Existential and positive games: a comonadic and axiomatic view
Samson Abramsky, Thomas Laure, Luca Reggio
TL;DR
The paper presents a unifying, syntax-free framework for resource-bounded logical fragments by modeling finite and possibly infinite relational structures with three game comonads: $\mathbb{E}_k$, $\mathbb{P}_k$, and $\mathbb{M}_k$. It shows that existential resource-sensitive fragments are captured by pathwise embeddings between cofree coalgebras, while positive fragments are captured by asymmetric spans called positive bisimulations, within the axiomatic setting of arboreal categories. The results extend known concrete characterisations for FO$_k$, $\mathcal{L}^k$, and ML$_k$ and yield a new proof of an equi-resource Lyndon positivity theorem for modal logic.

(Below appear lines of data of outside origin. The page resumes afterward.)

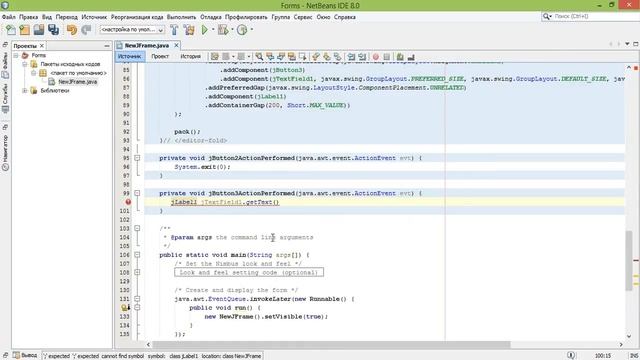This screenshot has height=360, width=640.
Task: Run the project with the green arrow
Action: point(204,30)
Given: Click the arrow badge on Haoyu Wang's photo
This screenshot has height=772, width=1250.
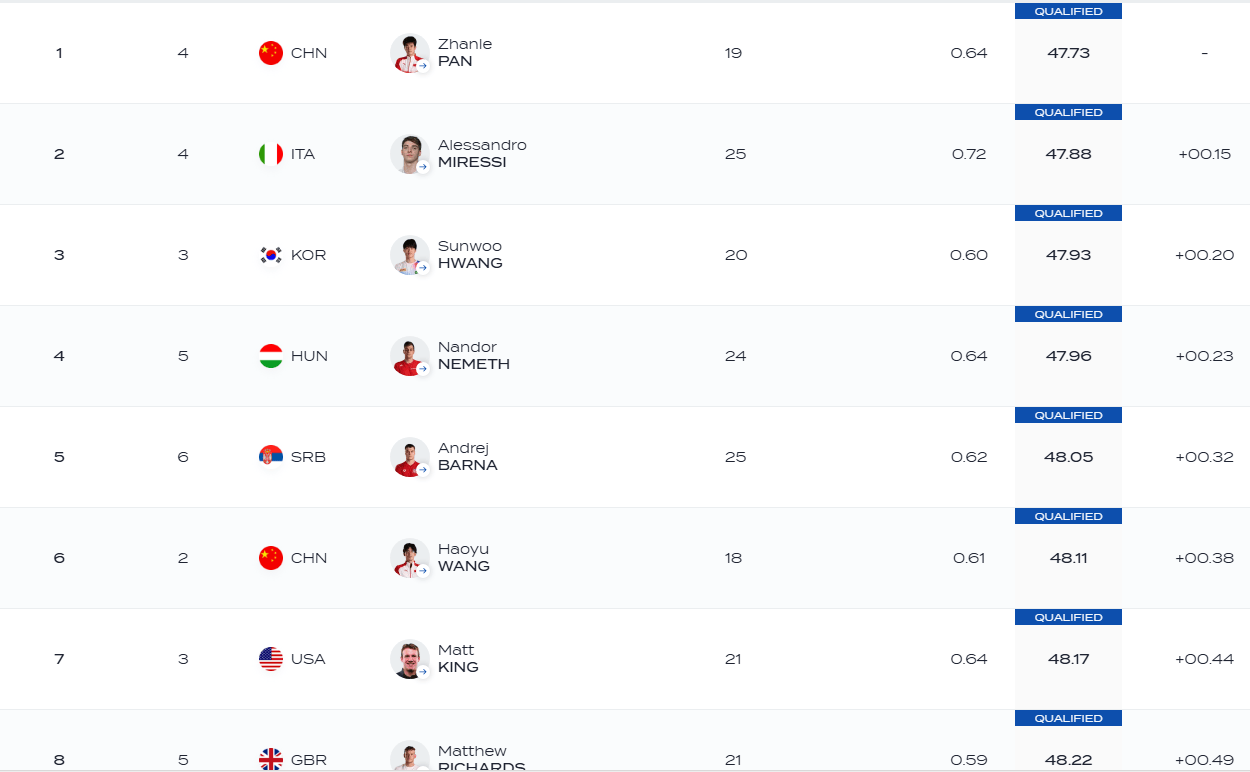Looking at the screenshot, I should (x=423, y=571).
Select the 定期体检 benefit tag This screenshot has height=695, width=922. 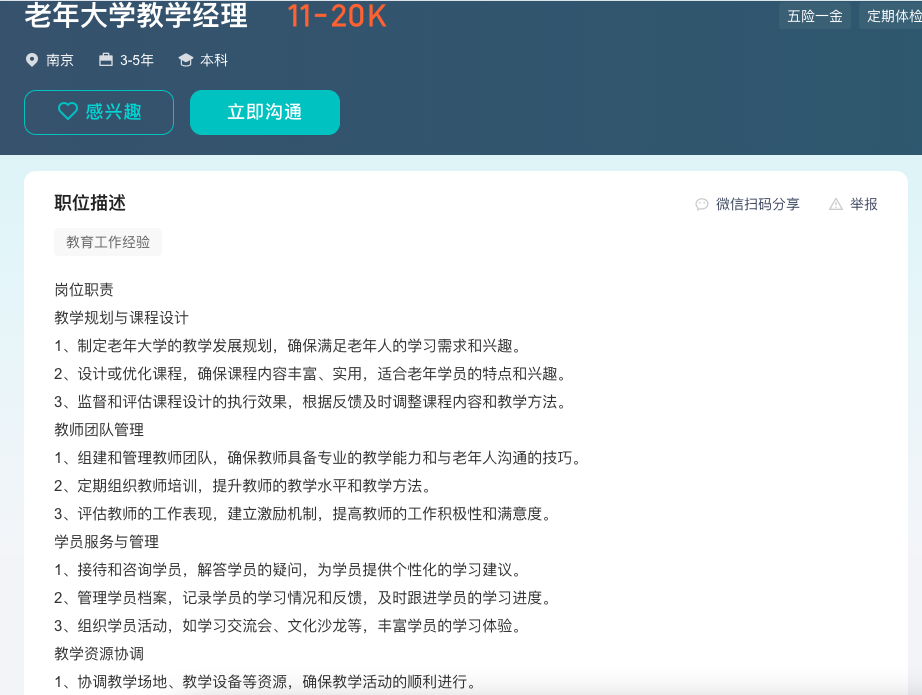click(x=893, y=16)

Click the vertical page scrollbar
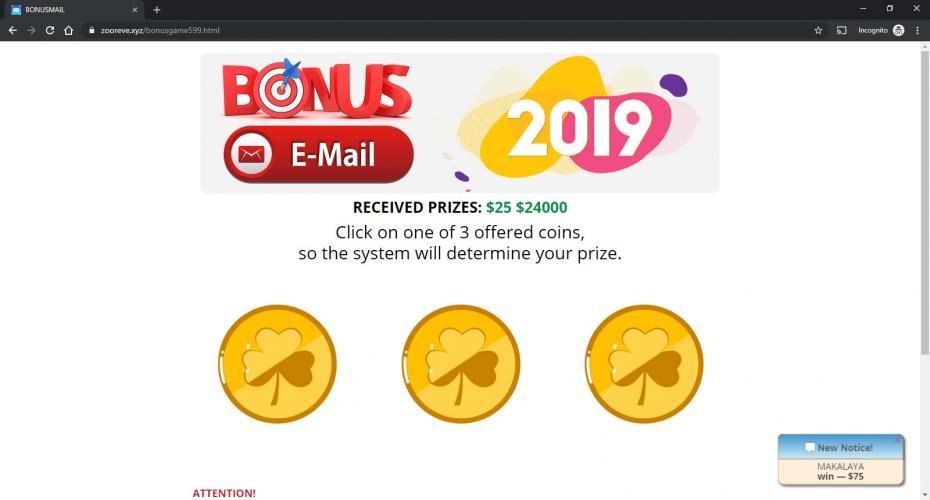[925, 202]
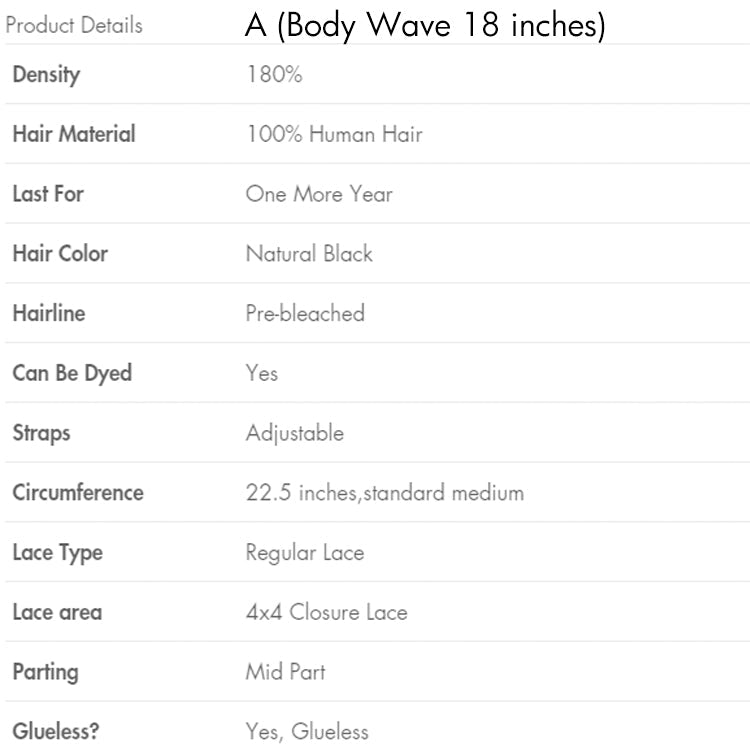The image size is (750, 750).
Task: Click the Adjustable straps value
Action: 295,433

The work bridges semantics and structure, providing a uniform, resource-aware account that applies to both finite and infinite structures and offers an axiomatic foundation for further logical-preservation theorems. Applications include principled proofs of positivity theorems in modal logic and a richer understanding of how logical resources interact with structural transformations.
Abstract
A number of model-comparison games central to (finite) model theory, such as pebble and Ehrenfeucht-Fraïssé games, can be captured as comonads on categories of relational structures. In particular, the coalgebras for these comonads encode in a syntax-free way preservation of resource-indexed logic fragments, such as first-order logic with bounded quantifier rank or a finite number of variables. In this paper, we extend this approach to existential and positive fragments (i.e., without universal quantifiers and without negations, respectively) of first-order and modal logic. We show, both concretely and at the axiomatic level of arboreal categories, that the preservation of existential fragments is characterised by the existence of so-called pathwise embeddings, while positive fragments are captured by a newly introduced notion of positive bisimulation. As an application, we offer a new proof of an equi-resource Lyndon positivity theorem for (multi)modal logic.